**Task statement**
When the string "Given" is part of a line below, that line should be copied.

[Dataset entries]
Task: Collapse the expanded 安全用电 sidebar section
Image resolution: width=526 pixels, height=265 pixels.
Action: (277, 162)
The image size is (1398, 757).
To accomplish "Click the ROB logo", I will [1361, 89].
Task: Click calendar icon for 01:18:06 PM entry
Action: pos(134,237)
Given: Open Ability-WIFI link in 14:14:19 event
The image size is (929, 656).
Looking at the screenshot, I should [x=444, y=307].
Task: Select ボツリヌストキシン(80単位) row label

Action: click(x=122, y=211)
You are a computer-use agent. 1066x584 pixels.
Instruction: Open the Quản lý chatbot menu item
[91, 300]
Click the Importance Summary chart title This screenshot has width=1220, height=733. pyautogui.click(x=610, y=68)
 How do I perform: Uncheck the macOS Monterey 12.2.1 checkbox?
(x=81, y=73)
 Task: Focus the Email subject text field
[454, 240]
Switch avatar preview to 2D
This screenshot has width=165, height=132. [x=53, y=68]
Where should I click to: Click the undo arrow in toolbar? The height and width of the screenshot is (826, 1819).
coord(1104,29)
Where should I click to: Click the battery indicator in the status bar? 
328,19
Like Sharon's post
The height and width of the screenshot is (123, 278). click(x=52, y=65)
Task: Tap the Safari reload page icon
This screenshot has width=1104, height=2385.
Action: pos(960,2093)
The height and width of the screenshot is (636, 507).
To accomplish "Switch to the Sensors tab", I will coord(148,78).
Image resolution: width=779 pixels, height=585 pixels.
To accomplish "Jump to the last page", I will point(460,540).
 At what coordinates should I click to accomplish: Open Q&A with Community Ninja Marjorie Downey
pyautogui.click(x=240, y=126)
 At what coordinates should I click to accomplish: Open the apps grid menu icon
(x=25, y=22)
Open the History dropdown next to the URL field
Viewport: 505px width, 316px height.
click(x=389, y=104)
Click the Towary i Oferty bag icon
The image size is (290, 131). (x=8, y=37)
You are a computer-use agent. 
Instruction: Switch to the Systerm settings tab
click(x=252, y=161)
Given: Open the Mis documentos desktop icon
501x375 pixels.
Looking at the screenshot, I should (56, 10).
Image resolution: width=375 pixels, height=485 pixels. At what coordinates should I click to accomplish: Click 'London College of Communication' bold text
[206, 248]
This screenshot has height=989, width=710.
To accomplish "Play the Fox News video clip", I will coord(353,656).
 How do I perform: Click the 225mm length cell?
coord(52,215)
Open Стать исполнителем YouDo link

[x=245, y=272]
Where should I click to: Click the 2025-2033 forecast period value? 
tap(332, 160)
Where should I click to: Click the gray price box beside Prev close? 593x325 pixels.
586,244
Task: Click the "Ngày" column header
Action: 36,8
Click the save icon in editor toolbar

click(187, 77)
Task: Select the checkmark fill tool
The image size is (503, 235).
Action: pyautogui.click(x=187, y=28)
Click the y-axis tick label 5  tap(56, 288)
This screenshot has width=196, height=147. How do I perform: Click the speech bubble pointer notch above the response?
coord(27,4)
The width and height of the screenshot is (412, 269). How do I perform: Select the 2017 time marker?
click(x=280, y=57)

**Solution**
Given: Open Ability-WIFI link in 14:14:19 event
Given: Open the Mis documentos desktop icon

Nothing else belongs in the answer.